ROANOKE TIMES

                         Roanoke Times
                 Copyright (c) 1995, Landmark Communications, Inc.

DATE: TUESDAY, November 9, 1993                   TAG: 9311090189
SECTION: NATIONAL/INTERNATIONAL                    PAGE: A-4   EDITION: METRO 
SOURCE: Knight-Ridder/Tribune
DATELINE: DETROIT                                LENGTH: Medium


KEVORKIAN FREE - AND EATING

It wasn't supposed to go this way. Dr. Jack Kevorkian's attorney was negotiating for him to give Barbara Walters - or Katie Couric or Tom Brokaw - an exclusive jailhouse interview later this week.

Instead, Michigan lawyer John DeMoss, who said he thought Kevorkian and his attorney, Geoffrey Fieger, were lying, abusing the justice system and wasting taxpayers' money, went to court Monday morning and plunked down $2,000 cash to make the "suicide doctor" a free man.
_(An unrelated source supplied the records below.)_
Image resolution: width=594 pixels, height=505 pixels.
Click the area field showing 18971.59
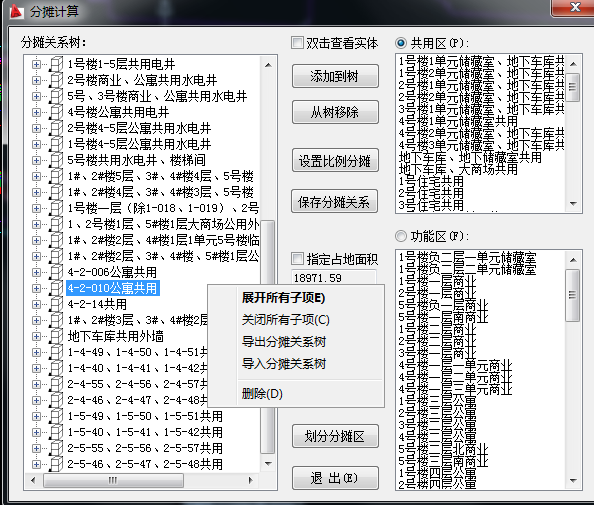(x=333, y=278)
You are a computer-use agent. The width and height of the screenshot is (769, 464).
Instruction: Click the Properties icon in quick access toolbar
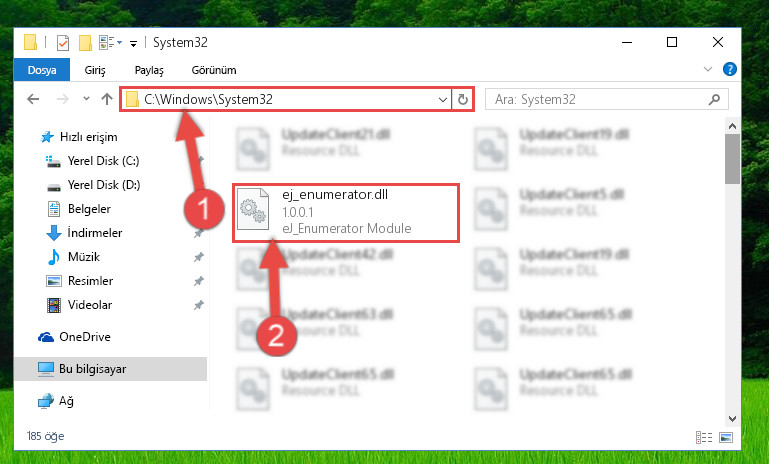pos(63,43)
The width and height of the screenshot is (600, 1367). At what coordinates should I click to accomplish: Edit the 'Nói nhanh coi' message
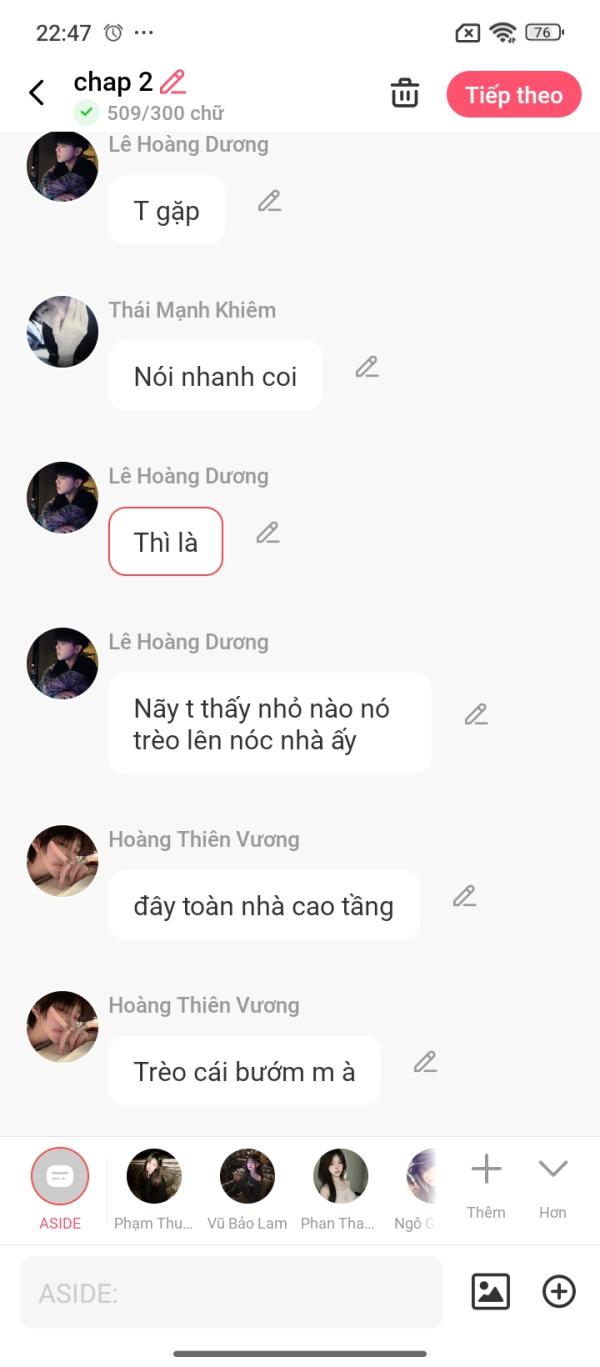click(367, 367)

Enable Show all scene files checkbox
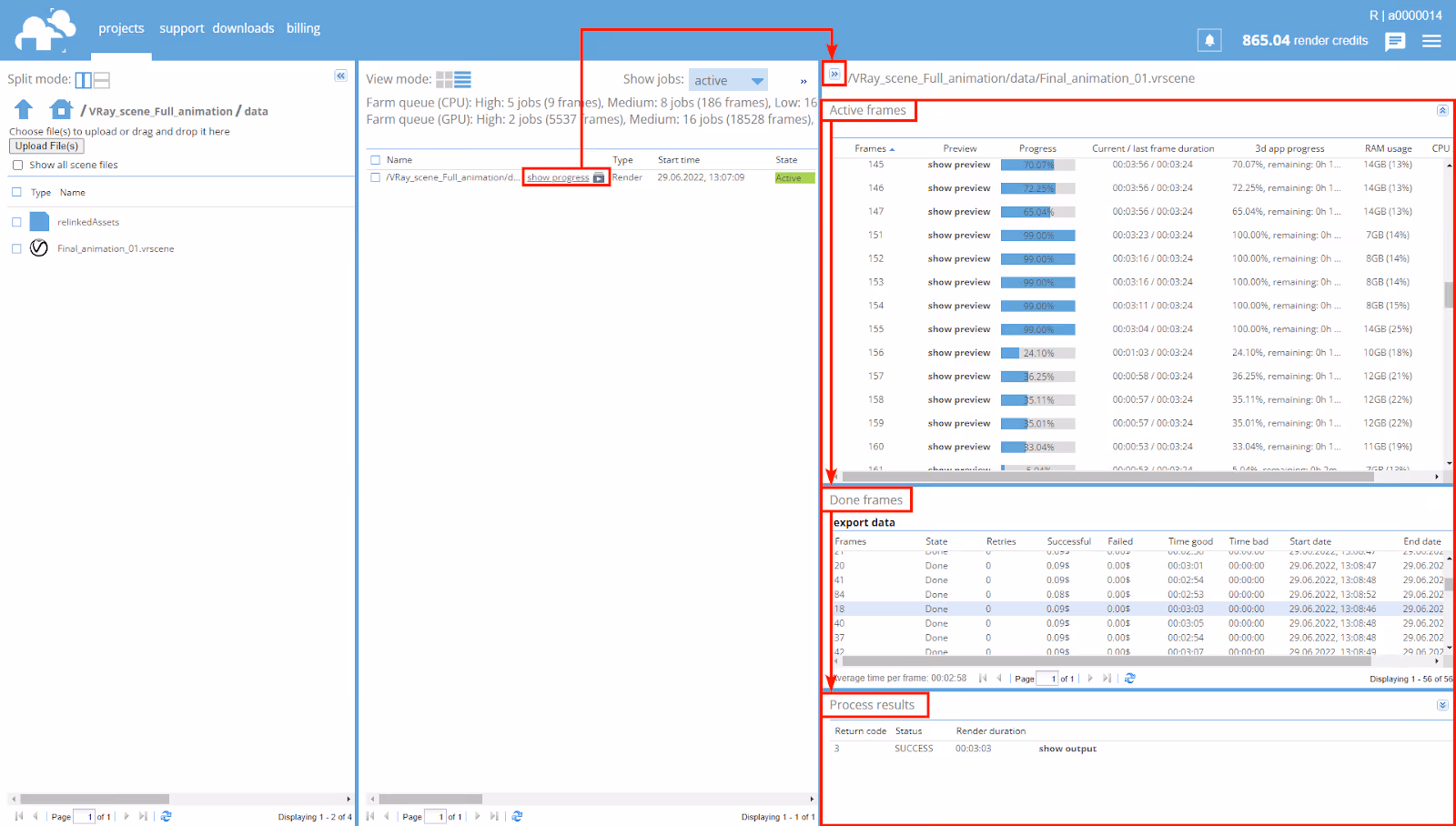pyautogui.click(x=17, y=165)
"I've been a lawyer for too long. . . . I thought it was a mockery," DeMoss said of Kevorkian's hunger strike. "I thought I could bring it to a screeching halt."

At a news conference hours after he was freed, both Kevorkian and Fieger said they thought his freedom would be short-lived. They predicted that Oakland County prosecutor Richard Thompson would have Kevorkian arrested within days on another suicide at which Kevorkian was present.

Kevorkian, grizzled and gaunt after his four-day fast in the Wayne County Jail, smiled broadly as he was freed shortly before 11 a.m. He said other inmates cheered, applauded and stuck their hands through the bars to offer handshakes as he was led out.

Outside, Kevorkian thanked DeMoss and said that while he was disappointed he hadn't been allowed to stay, he was also happy and grateful to be free.

"There's no way I could have refused. That would have been unconscionably headstrong," said Kevorkian, a retired pathologist whose licenses to practice medicine have been revoked.

"He showed no reluctance to leave," said Nancy Mouradian, chief of staff for Sheriff Robert Ficano, who informed the doctor that he was free to go. "He just smiled and said, `OK,' got up and started organizing his things."

But Fieger yanked DeMoss aside and scolded him outside court, wagging his finger up and down. He was uncharacteristically soft-spoken later.

"This was an effort by opponents to stop the worldwide publicity that was being mobilized," said Fieger. "But I've known John DeMoss a long time. He's a very kind man. And a very smart man."

Fieger rejected DeMoss' belief that Kevorkian never intended to starve himself and was merely seeking publicity.

"This is not a sideshow; this is not a circus; this is not an attempt to draw attention to Dr. Kevorkian. It's not Dr. Kevorkian who dragged Dr. Kevorkian off to jail," he said.

Kevorkian said Monday afternoon that he wasn't hungry and wasn't even sure if he would have dinner. About midday, he said he did have a piece of apple pie, three french fries and a cup of coffee, "all pretty tasteless."

Kevorkian was jailed Friday after Recorder's Court Judge Thomas Jackson found that he had violated conditions of his personal bond in one assisted suicide case by getting involved in another case. After helping Thomas Hyde of Novi die on Aug. 4, he was accused a month later of helping Donald O'Keefe of Redford to die.

Kevorkian, who has been present at the suicides of 19 people, said he has no immediate plans to help anyone else.

Detectives in Royal Oak expect to complete by Thursday their investigation into the Oct. 22 death of an Ann Arbor woman at Kevorkian's apartment, Detective Thomas Poff said. They are still awaiting a final autopsy report on Merian Frederick, 72.